Arrivés à la station, le pompiste nous annonce la bonne nouvelle du jour : il y a très peu d’essence, il faut rationner pour tout le monde. Pas plus de 50 pesos par véhicule… Oulaaaaaaaaaaaaaaaa, ça se complique… Avec ça, nous pourrons aller jusqu’à la plage de Punta Tombo, mais pas revenir vers la station la plus proche… bon, on verra le moment venu, pour l’instant direction les pingouins, on a déjà assez perdu de temps comme ça.
On arrive enfin, et là, nous nous disons que ça en valait la peine. 500 000 pingouins environ se dandinent sur une
plaine et sur la plage.
Il y en a partout !
Ils fonts des petits trous pour nidifier, alors on voit parfois des petites têtes dépasser du sol.

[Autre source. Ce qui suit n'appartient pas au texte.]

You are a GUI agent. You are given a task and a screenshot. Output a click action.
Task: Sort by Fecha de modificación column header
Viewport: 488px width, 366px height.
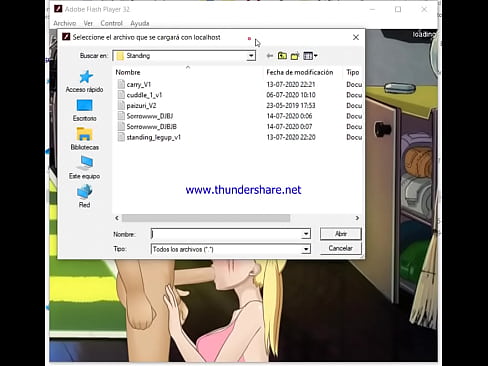(300, 72)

Et voici maintenant la minute culture, info insolite, info qui sert à rien : Saviez-vous que nos amis les pingouins sont monogames ? En effet, ils restent toute leur vie avec le même
partenaire. Ils sont trop mignons ces pingouins !! Des vrais cœurs d’artichauts !!!
Dans le parc, il est évidement interdit de déranger la tranquillité de ces petites bestioles à la démarche si marrante ; il est même obligatoire de leur laisser la priorité lorsqu’ils
traversent les sentiers !!
Retour a Puerto Madryn avec plein de photos et d’excellents souvenirs. D’ailleurs, le retour a été aussi mouvementé qu’à l’aller : nous avons essayer de nous faire prêter de l’essence venant
des réservoirs de voitures de touristes en aspirant avec un tuyau (sans grand succès, à cause de la protection anti-vol. En revanche, on a bu la tasse !!), nous avons roulé très doucement
pour ne pas trop consommer, le voyant lumineux s’est encore emballé, et nous avons encore eu énormément de chance, en arrivant à la station essence sur le fil… OUF !!

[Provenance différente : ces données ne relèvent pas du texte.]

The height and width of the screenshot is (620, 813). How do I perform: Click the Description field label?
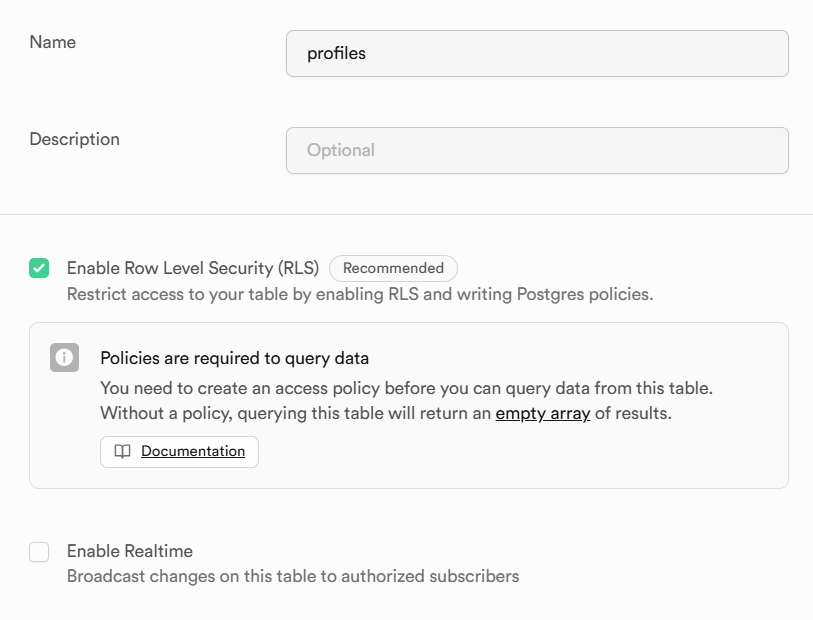point(74,139)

Le lendemain, nous relouons la voiture en prenant des précautions cette fois-ci. Le plein étant fait, nous partons à la conquête de la péninsule Valdès, connue pour sa faune diversifiée.

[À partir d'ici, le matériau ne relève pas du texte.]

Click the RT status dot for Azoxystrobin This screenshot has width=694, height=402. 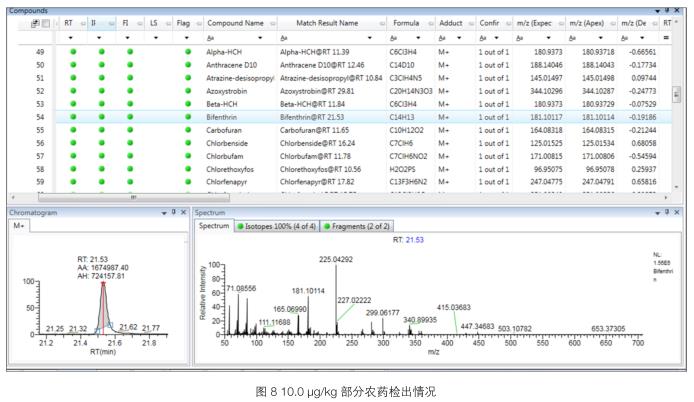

Pas de baleine pour nous cette fois ci en raison de la saison.
Cependant nous avons pu profité de tout le
reste :
- Loups de mer
- éléphants de mer, qui ne font que lezarder !
- Autruches,
- Renard gris
- Tatoos,
- Sortes de vigognes,
Nous partons ensuite direction Necochea, station balnéaire située à 10 heures de Buenos Aires. La, deux jours de purs farniente avec un soleil de plomb, et une plage relativement
sympa.
Et voila enfin la dernière ligne droite. Buenos Aires, acte II ! Dernière occasion de faire quelques achats, de se reposer, de faire un peu la fête, de se gaver de bife de chorizo ou de lomo, de se préparer au retour en France.
Bon, on ne va pas faire 10 000 sentiments, on ne va pas non plus vous dire ce qu’on a préféré ou détesté, car il faudrait prendre pas mal de recul pour mieux en parler. Cependant, nous retiendrons tous les trois des moments magiques, des fous rire, des galères, des rencontres, des lieux mythiques, et surtout, ces 5 mois et 10 jours passés tous les trois, FredYoStan.
Cette expérience inoubliable est née d’un projet commun, d’un rêve commun, d’une amitié commune. Autant d’éléments qui ont été mis à l’épreuve durant le voyage, mais dont l’aboutissement ne se caractérise que par un mot : réussite. Notre voyage, lui, peut être raconté avec un nombre incalculable de superlatifs, les mêmes que vous avez pu lire tout au long de nos aventures.
Bilan chiffré :
11, c’est le nombre de pays dans lesquels nous sommes entrés,
33, c’est le nombre de tampons/visas qui ont été apposés dans notre passeport (un peu plus pour Stan et ses aller-retour en France !)
300, c’est le nombre d’heures passées dans les bus
8, c’est le nombre d’amis qui nous ont rejoint ou que nous avons rejoint durant notre voyage,
12, c’est le nombre de moyens de locomotion différents que nous avons emprunté (avion, train, bateau, voiture, quad, vélo, cheval, hélicoptère, buggy, moto, camping-car, tuk-tuk…)
De la Chine à la thailande,


Du Laos au Vietnam,


De l'Australie à la Nouvelle Zélande,

De l’île de Pâques au Pérou,


De la Bolivie au Chili,
De l'Uruguay à l'Argentine,
Vous avez découvert les aventures de trois potes partis en rêvant et revenus éveillés…
Merci d'avoir suivi nos aventures ! A très bientôt !!